** Selected passage **
┌──
Theorem resdif 6157

Description: The restriction of a one-to-one onto function to a difference maps onto the difference of the images. (Contributed by Paul Chapman, 11-Apr-2009.)

Assertion

Ref	Expression
resdif	|- ( ( Fun `' F /\ ( F |` A ) : A -onto-> C /\ ( F |` B ) : B -onto-> D ) -> ( F |` ( A \ B ) ) : ( A \ B ) -1-1-onto-> ( C \ D ) )

Proof of Theorem resdif

Step	Hyp	Ref	Expression
1		fofun 6116	. . . . . 6 |- ( ( F |` A ) : A -onto-> C -> Fun ( F |` A ) )
2		difss 3737	. . . . . . 7 |- ( A \ B ) C_ A
3		fof 6115	. . . . . . . 8 |- ( ( F |` A ) : A -onto-> C -> ( F |` A ) : A --> C )
4		fdm 6051	. . . . . . . 8 |- ( ( F |` A ) : A --> C -> dom ( F |` A ) = A )
5	3, 4	syl 17	. . . . . . 7 |- ( ( F |` A ) : A -onto-> C -> dom ( F |` A ) = A )
6	2, 5	syl5sseqr 3654	. . . . . 6 |- ( ( F |` A ) : A -onto-> C -> ( A \ B ) C_ dom ( F |` A ) )
└──
** Records **
┌──
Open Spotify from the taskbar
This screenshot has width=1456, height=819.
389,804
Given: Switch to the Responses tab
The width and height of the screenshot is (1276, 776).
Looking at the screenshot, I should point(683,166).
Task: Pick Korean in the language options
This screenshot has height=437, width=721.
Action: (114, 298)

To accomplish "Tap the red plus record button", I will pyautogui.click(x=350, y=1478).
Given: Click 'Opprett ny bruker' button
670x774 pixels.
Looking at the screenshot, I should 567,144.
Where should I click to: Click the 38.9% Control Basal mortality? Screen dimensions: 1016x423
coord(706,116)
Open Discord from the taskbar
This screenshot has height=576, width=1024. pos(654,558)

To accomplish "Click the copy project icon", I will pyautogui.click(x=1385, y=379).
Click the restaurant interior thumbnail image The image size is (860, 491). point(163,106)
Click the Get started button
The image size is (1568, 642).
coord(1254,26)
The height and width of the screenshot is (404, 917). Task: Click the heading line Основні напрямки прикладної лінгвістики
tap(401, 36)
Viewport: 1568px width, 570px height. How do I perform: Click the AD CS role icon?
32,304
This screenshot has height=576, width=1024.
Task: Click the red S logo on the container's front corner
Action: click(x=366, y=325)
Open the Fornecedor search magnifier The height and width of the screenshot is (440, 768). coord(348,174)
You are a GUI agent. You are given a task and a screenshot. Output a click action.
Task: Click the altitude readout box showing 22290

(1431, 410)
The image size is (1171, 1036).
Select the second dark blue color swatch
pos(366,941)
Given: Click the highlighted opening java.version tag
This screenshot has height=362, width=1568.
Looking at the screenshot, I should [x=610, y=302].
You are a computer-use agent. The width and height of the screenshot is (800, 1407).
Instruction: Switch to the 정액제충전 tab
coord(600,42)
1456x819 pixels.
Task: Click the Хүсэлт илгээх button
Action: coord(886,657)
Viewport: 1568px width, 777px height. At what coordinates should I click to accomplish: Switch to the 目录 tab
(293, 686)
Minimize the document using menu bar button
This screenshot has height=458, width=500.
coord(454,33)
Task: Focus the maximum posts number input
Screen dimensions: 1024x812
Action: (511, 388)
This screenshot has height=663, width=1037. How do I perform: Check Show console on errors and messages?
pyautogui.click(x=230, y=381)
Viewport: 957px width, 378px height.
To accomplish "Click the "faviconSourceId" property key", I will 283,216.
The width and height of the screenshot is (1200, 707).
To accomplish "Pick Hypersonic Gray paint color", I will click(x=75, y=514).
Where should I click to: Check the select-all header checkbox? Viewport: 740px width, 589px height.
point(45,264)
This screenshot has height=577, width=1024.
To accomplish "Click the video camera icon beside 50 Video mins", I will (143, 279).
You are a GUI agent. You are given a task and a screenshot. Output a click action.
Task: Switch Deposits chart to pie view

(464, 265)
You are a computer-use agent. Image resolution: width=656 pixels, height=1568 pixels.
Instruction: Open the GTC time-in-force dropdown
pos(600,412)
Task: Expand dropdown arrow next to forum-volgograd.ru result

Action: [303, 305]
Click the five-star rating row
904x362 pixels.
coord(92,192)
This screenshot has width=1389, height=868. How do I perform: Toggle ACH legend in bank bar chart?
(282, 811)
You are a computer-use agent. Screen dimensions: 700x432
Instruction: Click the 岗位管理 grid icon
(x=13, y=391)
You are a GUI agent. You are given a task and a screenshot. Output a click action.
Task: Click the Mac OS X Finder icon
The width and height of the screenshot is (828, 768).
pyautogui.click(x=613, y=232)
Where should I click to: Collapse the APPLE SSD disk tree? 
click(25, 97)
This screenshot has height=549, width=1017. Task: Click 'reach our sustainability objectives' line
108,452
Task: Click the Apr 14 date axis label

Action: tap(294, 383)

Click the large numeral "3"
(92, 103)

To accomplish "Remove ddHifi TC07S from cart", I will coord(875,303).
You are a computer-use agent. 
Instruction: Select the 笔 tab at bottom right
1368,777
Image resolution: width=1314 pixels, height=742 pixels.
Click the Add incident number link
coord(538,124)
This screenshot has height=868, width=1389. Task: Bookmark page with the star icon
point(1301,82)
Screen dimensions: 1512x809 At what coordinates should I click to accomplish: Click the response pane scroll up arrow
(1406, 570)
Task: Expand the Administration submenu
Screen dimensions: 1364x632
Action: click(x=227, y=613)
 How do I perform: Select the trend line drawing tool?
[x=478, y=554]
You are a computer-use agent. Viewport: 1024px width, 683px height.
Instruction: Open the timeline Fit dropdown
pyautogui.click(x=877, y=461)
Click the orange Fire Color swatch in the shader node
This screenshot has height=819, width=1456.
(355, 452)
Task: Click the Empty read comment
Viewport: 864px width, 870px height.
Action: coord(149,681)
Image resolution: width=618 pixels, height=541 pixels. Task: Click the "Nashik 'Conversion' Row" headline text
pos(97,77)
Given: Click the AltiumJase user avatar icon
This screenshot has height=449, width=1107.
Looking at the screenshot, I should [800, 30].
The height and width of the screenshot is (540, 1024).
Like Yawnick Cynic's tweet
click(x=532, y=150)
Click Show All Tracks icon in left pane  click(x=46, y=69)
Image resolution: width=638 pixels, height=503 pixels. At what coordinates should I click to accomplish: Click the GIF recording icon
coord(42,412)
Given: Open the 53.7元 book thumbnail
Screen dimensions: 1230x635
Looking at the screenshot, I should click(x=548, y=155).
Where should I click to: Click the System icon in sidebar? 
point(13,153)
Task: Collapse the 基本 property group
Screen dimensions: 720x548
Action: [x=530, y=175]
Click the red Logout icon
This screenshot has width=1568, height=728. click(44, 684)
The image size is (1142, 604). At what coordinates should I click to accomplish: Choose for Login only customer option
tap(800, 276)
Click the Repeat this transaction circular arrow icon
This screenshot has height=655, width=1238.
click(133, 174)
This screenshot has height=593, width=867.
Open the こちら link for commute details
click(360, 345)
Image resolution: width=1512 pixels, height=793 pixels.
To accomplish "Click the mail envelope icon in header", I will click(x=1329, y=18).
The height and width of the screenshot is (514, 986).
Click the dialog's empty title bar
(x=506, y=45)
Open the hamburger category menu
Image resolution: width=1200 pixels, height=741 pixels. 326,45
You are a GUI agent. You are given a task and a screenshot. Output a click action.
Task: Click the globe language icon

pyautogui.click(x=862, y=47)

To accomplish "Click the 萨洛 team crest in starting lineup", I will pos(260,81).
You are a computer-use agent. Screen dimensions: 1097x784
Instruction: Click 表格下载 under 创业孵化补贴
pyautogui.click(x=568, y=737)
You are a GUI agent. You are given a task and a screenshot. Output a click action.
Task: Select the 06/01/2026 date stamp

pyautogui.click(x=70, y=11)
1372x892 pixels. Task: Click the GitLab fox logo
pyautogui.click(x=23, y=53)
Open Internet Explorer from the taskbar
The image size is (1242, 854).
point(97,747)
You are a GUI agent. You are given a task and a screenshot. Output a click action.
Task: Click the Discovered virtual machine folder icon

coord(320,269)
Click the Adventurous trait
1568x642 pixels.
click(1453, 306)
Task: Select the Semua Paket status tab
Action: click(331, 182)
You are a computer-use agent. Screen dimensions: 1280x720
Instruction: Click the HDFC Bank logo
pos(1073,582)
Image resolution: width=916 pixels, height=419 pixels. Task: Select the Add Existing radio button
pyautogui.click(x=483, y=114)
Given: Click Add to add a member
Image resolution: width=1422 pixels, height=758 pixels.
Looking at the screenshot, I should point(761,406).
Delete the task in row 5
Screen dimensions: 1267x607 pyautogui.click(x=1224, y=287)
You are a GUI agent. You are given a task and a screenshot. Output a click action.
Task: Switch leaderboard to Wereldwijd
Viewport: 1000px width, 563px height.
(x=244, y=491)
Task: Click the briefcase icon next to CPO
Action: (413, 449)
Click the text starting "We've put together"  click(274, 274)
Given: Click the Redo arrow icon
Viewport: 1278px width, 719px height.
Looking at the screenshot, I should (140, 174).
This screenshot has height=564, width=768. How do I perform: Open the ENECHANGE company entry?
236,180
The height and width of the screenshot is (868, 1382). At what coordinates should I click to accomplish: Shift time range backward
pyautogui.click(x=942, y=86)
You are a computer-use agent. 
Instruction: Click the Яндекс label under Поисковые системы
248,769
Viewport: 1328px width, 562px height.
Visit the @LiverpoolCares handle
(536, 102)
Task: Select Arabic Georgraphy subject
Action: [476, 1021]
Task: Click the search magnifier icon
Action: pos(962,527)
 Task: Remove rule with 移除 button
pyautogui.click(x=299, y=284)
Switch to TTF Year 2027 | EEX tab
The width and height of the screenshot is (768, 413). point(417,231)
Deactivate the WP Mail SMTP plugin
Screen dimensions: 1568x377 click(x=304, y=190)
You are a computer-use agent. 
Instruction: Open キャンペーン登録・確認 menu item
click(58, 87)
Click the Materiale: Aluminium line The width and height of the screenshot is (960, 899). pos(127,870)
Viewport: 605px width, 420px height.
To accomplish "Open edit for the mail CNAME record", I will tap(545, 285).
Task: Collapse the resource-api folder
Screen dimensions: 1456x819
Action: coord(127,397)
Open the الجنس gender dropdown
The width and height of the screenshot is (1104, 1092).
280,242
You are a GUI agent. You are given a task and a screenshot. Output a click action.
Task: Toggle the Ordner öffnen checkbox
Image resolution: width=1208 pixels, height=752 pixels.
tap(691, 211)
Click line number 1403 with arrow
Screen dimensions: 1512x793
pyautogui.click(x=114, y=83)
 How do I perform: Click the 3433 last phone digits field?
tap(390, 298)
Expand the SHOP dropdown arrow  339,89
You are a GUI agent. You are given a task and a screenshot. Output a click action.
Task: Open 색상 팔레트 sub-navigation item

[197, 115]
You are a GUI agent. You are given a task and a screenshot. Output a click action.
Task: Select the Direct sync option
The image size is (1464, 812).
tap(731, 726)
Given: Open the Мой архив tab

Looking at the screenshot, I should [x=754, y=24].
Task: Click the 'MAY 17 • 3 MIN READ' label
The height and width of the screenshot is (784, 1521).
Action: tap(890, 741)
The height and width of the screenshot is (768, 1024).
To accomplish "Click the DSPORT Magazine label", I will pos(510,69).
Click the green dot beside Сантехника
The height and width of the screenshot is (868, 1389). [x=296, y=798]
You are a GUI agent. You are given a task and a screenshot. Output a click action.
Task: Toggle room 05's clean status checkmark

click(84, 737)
└──
Extend the resdif theorem page by writing the proof steps that come after step 6. The data is separate from the resdif theorem page.

** Task response **
7		fores 6124	. . . . . 6 |- ( ( Fun ( F |` A ) /\ ( A \ B ) C_ dom ( F |` A ) ) -> ( ( F |` A ) |` ( A \ B ) ) : ( A \ B ) -onto-> ( ( F |` A ) " ( A \ B ) ) )
8	1, 6, 7	syl2anc 693	. . . . 5 |- ( ( F |` A ) : A -onto-> C -> ( ( F |` A ) |` ( A \ B ) ) : ( A \ B ) -onto-> ( ( F |` A ) " ( A \ B ) ) )
9		resres 5409	. . . . . . . 8 |- ( ( F |` A ) |` ( A \ B ) ) = ( F |` ( A i^i ( A \ B ) ) )
10		indif 3869	. . . . . . . . 9 |- ( A i^i ( A \ B ) ) = ( A \ B )
11	10	reseq2i 5393	. . . . . . . 8 |- ( F |` ( A i^i ( A \ B ) ) ) = ( F |` ( A \ B ) )
12	9, 11	eqtri 2644	. . . . . . 7 |- ( ( F |` A ) |` ( A \ B ) ) = ( F |` ( A \ B ) )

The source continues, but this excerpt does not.